Aim: Format the items below as a JSON list of strings with one string per line, leaving out blank lines.

- - -

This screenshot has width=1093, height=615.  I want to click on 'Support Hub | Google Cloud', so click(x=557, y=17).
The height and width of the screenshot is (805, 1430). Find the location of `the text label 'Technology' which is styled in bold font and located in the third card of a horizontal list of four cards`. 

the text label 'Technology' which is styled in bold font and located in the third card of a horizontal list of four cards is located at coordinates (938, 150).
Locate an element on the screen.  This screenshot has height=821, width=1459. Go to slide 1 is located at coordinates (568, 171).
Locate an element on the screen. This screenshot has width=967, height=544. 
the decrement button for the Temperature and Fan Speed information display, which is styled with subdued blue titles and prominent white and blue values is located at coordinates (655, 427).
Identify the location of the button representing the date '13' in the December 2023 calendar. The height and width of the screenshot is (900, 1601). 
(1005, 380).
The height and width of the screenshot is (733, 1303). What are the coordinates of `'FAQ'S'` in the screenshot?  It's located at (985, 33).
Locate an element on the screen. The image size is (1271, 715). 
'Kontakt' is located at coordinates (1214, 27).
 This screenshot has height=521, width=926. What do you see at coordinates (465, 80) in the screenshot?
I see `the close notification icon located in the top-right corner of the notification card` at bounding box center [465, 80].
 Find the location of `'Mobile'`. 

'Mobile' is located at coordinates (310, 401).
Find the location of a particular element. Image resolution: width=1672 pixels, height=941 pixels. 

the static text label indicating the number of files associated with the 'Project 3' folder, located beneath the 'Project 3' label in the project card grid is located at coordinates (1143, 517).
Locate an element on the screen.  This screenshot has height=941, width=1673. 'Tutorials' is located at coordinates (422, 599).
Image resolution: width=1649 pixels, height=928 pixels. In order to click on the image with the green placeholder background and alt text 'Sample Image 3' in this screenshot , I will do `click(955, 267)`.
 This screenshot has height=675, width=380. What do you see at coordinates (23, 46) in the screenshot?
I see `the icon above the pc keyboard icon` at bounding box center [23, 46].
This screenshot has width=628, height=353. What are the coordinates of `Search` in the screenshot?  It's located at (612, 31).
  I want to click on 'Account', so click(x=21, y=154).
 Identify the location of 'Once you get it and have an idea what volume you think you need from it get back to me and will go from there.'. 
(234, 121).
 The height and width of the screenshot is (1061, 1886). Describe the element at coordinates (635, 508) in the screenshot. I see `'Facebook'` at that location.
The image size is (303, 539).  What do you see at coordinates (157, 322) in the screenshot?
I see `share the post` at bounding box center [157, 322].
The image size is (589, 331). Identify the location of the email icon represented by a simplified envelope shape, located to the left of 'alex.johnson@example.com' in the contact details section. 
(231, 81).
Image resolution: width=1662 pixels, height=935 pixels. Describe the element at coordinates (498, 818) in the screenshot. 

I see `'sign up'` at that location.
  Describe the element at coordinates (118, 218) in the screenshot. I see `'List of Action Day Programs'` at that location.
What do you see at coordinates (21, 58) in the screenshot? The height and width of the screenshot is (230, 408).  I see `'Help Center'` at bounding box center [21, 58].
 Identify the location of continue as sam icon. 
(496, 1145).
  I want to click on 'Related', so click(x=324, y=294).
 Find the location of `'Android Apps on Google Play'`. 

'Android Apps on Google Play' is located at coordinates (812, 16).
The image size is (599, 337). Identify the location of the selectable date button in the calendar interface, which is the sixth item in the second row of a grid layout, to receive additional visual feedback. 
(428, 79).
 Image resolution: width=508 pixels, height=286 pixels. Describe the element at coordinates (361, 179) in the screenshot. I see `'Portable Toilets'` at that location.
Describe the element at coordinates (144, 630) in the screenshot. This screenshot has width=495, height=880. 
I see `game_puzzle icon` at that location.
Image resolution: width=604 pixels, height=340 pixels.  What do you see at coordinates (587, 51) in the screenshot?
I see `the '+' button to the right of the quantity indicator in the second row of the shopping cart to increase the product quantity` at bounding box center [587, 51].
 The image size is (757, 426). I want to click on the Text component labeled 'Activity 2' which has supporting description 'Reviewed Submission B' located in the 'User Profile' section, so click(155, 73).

- - -

Exercise solution:
[
  "This screenshot has width=1093, height=615.  I want to click on 'Support Hub | Google Cloud', so click(x=557, y=17).",
  "The height and width of the screenshot is (805, 1430). Find the location of `the text label 'Technology' which is styled in bold font and located in the third card of a horizontal list of four cards`. ",
  "the text label 'Technology' which is styled in bold font and located in the third card of a horizontal list of four cards is located at coordinates (938, 150).",
  "Locate an element on the screen.  This screenshot has height=821, width=1459. Go to slide 1 is located at coordinates (568, 171).",
  "Locate an element on the screen. This screenshot has width=967, height=544. ",
  "the decrement button for the Temperature and Fan Speed information display, which is styled with subdued blue titles and prominent white and blue values is located at coordinates (655, 427).",
  "Identify the location of the button representing the date '13' in the December 2023 calendar. The height and width of the screenshot is (900, 1601). ",
  "(1005, 380).",
  "The height and width of the screenshot is (733, 1303). What are the coordinates of `'FAQ'S'` in the screenshot?  It's located at (985, 33).",
  "Locate an element on the screen. The image size is (1271, 715). ",
  "'Kontakt' is located at coordinates (1214, 27).",
  " This screenshot has height=521, width=926. What do you see at coordinates (465, 80) in the screenshot?",
  "I see `the close notification icon located in the top-right corner of the notification card` at bounding box center [465, 80].",
  " Find the location of `'Mobile'`. ",
  "'Mobile' is located at coordinates (310, 401).",
  "Find the location of a particular element. Image resolution: width=1672 pixels, height=941 pixels. ",
  "the static text label indicating the number of files associated with the 'Project 3' folder, located beneath the 'Project 3' label in the project card grid is located at coordinates (1143, 517).",
  "Locate an element on the screen.  This screenshot has height=941, width=1673. 'Tutorials' is located at coordinates (422, 599).",
  "Image resolution: width=1649 pixels, height=928 pixels. In order to click on the image with the green placeholder background and alt text 'Sample Image 3' in this screenshot , I will do `click(955, 267)`.",
  " This screenshot has height=675, width=380. What do you see at coordinates (23, 46) in the screenshot?",
  "I see `the icon above the pc keyboard icon` at bounding box center [23, 46].",
  "This screenshot has width=628, height=353. What are the coordinates of `Search` in the screenshot?  It's located at (612, 31).",
  "  I want to click on 'Account', so click(x=21, y=154).",
  " Identify the location of 'Once you get it and have an idea what volume you think you need from it get back to me and will go from there.'. ",
  "(234, 121).",
  " The height and width of the screenshot is (1061, 1886). Describe the element at coordinates (635, 508) in the screenshot. I see `'Facebook'` at that location.",
  "The image size is (303, 539).  What do you see at coordinates (157, 322) in the screenshot?",
  "I see `share the post` at bounding box center [157, 322].",
  "The image size is (589, 331). Identify the location of the email icon represented by a simplified envelope shape, located to the left of 'alex.johnson@example.com' in the contact details section. ",
  "(231, 81).",
  "Image resolution: width=1662 pixels, height=935 pixels. Describe the element at coordinates (498, 818) in the screenshot. ",
  "I see `'sign up'` at that location.",
  "  Describe the element at coordinates (118, 218) in the screenshot. I see `'List of Action Day Programs'` at that location.",
  "What do you see at coordinates (21, 58) in the screenshot? The height and width of the screenshot is (230, 408).  I see `'Help Center'` at bounding box center [21, 58].",
  " Identify the location of continue as sam icon. ",
  "(496, 1145).",
  "  I want to click on 'Related', so click(x=324, y=294).",
  " Find the location of `'Android Apps on Google Play'`. ",
  "'Android Apps on Google Play' is located at coordinates (812, 16).",
  "The image size is (599, 337). Identify the location of the selectable date button in the calendar interface, which is the sixth item in the second row of a grid layout, to receive additional visual feedback. ",
  "(428, 79).",
  " Image resolution: width=508 pixels, height=286 pixels. Describe the element at coordinates (361, 179) in the screenshot. I see `'Portable Toilets'` at that location.",
  "Describe the element at coordinates (144, 630) in the screenshot. This screenshot has width=495, height=880. ",
  "I see `game_puzzle icon` at that location.",
  "Image resolution: width=604 pixels, height=340 pixels.  What do you see at coordinates (587, 51) in the screenshot?",
  "I see `the '+' button to the right of the quantity indicator in the second row of the shopping cart to increase the product quantity` at bounding box center [587, 51].",
  " The image size is (757, 426). I want to click on the Text component labeled 'Activity 2' which has supporting description 'Reviewed Submission B' located in the 'User Profile' section, so click(155, 73)."
]